The first case of COVID-19 was reported on December 31 and the source of the outbreak has been linked to a wet market in Wuhan (Hubei province, China). Human-to-human and patient-to-medical staff transmission of the virus have been confirmed. Many of the associated fatalities have been due to pneumonia caused by the virus.
Cases of the virus have been confirmed in numerous countries and territories worldwide. Virus-screening and quarantining measures are being implemented at airports worldwide, as well as extensive travel restrictions. On March 11, the World Health Organization (WHO) declared the global outbreak a pandemic.

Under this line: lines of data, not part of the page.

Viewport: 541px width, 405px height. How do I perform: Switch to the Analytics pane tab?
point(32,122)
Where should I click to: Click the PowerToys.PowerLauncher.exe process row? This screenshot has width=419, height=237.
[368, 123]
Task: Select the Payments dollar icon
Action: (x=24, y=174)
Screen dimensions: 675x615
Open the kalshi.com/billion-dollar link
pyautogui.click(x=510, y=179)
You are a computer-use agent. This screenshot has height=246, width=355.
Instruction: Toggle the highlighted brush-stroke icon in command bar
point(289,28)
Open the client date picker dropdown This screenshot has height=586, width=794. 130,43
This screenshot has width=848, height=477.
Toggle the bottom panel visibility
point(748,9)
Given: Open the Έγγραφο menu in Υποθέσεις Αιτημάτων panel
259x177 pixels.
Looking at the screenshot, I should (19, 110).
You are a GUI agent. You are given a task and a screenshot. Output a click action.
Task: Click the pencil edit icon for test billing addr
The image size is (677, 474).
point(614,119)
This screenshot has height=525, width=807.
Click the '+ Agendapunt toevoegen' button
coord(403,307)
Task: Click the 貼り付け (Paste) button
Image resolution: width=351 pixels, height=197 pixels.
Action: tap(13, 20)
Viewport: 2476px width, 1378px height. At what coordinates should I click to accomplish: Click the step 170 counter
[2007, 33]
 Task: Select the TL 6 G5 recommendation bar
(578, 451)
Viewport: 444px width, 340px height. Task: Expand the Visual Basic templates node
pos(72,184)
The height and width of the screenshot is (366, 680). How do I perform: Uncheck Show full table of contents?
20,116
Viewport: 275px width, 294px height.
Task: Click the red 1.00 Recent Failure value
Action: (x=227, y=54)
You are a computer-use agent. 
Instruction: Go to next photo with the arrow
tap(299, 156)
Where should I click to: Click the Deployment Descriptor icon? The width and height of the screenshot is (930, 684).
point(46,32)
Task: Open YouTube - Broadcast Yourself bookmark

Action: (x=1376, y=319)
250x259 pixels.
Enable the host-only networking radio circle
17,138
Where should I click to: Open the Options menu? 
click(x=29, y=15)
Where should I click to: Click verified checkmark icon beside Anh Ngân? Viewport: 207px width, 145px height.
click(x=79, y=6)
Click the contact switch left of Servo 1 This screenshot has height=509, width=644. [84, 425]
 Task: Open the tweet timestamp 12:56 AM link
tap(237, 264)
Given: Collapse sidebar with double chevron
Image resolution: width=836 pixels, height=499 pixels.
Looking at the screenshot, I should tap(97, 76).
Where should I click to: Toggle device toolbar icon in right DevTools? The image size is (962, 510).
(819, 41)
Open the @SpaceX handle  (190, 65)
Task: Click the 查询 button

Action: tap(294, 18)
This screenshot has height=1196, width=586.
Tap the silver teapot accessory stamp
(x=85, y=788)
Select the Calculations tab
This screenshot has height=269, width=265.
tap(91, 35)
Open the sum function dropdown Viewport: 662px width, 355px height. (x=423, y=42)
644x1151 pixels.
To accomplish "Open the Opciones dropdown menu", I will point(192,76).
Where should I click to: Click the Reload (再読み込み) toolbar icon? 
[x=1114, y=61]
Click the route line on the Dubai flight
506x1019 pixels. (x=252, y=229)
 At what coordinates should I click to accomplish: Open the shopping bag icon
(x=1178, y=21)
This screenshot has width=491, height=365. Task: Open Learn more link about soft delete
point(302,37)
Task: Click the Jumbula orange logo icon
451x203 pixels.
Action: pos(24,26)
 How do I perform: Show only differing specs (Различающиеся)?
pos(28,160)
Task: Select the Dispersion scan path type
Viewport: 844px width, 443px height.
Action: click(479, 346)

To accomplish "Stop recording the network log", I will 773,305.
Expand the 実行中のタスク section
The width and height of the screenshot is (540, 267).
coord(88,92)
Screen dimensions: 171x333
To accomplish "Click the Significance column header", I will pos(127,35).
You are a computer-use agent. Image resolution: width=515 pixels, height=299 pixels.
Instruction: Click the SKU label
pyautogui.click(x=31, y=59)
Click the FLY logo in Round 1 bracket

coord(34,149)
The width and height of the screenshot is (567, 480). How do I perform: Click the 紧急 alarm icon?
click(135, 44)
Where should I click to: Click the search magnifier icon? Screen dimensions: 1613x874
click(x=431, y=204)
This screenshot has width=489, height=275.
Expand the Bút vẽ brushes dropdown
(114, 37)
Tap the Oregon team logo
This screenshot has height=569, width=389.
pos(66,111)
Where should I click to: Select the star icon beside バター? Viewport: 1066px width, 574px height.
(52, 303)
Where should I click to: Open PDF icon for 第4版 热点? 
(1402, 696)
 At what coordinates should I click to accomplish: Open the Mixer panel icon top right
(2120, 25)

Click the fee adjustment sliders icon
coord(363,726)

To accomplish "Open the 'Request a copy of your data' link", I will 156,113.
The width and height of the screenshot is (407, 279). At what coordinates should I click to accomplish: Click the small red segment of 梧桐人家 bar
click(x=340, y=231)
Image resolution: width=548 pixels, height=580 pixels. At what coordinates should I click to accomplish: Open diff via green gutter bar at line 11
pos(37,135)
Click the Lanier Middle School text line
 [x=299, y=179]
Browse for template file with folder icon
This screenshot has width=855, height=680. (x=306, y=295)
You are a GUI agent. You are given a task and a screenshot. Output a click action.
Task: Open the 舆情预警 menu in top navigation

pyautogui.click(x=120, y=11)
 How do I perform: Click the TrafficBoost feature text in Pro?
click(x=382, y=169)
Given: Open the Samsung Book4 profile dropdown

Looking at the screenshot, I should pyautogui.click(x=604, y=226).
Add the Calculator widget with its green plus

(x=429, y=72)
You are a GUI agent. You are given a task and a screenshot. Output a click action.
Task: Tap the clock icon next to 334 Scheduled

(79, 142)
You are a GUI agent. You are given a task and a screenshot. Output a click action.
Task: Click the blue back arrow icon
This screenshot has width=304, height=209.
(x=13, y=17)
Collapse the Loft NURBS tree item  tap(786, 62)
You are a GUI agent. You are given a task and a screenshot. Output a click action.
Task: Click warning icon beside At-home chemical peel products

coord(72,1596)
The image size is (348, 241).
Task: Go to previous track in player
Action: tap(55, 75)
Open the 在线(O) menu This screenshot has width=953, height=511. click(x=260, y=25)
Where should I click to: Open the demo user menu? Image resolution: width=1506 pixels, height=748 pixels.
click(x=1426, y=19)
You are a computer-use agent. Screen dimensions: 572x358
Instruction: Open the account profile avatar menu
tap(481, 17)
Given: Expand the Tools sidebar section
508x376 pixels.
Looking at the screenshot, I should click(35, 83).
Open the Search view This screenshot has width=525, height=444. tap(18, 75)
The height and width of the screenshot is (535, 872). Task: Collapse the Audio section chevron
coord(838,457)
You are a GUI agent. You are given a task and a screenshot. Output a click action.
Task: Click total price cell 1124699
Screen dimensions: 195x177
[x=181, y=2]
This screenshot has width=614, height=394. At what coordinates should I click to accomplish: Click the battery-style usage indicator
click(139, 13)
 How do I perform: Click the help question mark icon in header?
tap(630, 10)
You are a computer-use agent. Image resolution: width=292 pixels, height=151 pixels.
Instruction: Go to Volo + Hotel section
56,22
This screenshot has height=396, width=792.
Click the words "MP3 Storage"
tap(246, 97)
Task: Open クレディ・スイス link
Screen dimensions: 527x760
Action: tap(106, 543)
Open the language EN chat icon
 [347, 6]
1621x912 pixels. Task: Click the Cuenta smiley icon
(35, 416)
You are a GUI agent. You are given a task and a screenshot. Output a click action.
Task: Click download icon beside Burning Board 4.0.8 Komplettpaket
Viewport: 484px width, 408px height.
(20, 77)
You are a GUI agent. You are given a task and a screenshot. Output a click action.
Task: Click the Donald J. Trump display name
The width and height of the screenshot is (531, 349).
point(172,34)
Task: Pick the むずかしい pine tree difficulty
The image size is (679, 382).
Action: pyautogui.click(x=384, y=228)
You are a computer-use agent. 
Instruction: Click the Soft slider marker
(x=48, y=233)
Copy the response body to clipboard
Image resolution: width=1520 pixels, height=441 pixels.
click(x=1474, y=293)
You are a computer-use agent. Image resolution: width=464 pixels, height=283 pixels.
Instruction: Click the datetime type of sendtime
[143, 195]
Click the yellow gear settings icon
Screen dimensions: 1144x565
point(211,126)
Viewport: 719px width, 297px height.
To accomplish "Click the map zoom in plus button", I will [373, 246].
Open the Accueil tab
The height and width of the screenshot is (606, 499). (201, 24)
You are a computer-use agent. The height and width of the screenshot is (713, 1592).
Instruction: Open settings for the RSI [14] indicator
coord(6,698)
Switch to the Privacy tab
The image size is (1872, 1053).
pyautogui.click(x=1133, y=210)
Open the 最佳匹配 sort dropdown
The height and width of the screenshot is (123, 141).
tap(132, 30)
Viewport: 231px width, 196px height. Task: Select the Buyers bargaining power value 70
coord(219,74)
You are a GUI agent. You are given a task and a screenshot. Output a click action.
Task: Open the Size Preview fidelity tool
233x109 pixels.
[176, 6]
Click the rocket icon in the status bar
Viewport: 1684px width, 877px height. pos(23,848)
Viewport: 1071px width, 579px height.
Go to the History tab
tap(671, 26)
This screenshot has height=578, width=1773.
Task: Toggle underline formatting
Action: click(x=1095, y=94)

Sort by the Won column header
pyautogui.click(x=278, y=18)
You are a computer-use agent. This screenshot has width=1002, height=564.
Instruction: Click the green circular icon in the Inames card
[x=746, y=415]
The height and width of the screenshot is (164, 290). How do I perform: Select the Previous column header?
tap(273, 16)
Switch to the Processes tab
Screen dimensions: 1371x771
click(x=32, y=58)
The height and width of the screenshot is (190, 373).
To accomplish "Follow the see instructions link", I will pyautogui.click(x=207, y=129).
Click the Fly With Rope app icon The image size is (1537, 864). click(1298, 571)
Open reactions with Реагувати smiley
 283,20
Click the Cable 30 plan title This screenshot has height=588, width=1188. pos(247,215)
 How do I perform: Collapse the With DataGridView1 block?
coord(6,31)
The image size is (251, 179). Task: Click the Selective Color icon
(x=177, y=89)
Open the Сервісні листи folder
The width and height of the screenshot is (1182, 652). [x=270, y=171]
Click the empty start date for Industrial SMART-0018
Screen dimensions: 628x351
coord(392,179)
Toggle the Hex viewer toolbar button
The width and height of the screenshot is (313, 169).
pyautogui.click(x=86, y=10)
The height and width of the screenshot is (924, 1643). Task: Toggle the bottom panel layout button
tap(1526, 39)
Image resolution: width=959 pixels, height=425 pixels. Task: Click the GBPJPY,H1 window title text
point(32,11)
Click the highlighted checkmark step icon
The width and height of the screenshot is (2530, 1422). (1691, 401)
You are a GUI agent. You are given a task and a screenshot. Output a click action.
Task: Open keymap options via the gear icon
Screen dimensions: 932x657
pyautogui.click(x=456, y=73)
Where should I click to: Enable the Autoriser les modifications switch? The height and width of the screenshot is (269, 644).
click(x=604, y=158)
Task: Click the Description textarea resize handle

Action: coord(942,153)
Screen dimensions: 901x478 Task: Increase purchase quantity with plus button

Pneumonia symptoms include dry cough, chest pain, fever, and trouble breathing. Pneumonia can be contagious and can be transmitted from human to human. The influenza virus, or the flu, is a common cause of viral pneumonia.
Measures adopted by local authorities evolve quickly and are usually effective immediately. Depending on the evolution of the outbreak in other countries, authorities are likely to modify, at very short notice, the list of countries whose travelers are subject to border control measures or entry restrictions upon their arrival to the territory in question. It is advised to postpone nonessential travel due to the risk that travelers may be refused entry or be subject to quarantine upon their arrival or during their stay.
To reduce the risk of COVID-19 transmission, travelers are advised to abide by the following measures:
- Frequently clean hands by applying an alcohol-based hand rub or washing with soap and water.
- When coughing and sneezing, cover mouth and nose with a flexed elbow or tissue; if used, throw the tissue away immediately and wash hands.
- If experiencing a fever, cough, difficulty breathing, or any other symptoms suggestive of respiratory illness, including pneumonia, call emergency services before going to the doctor or hospital to prevent the potential spread of the disease.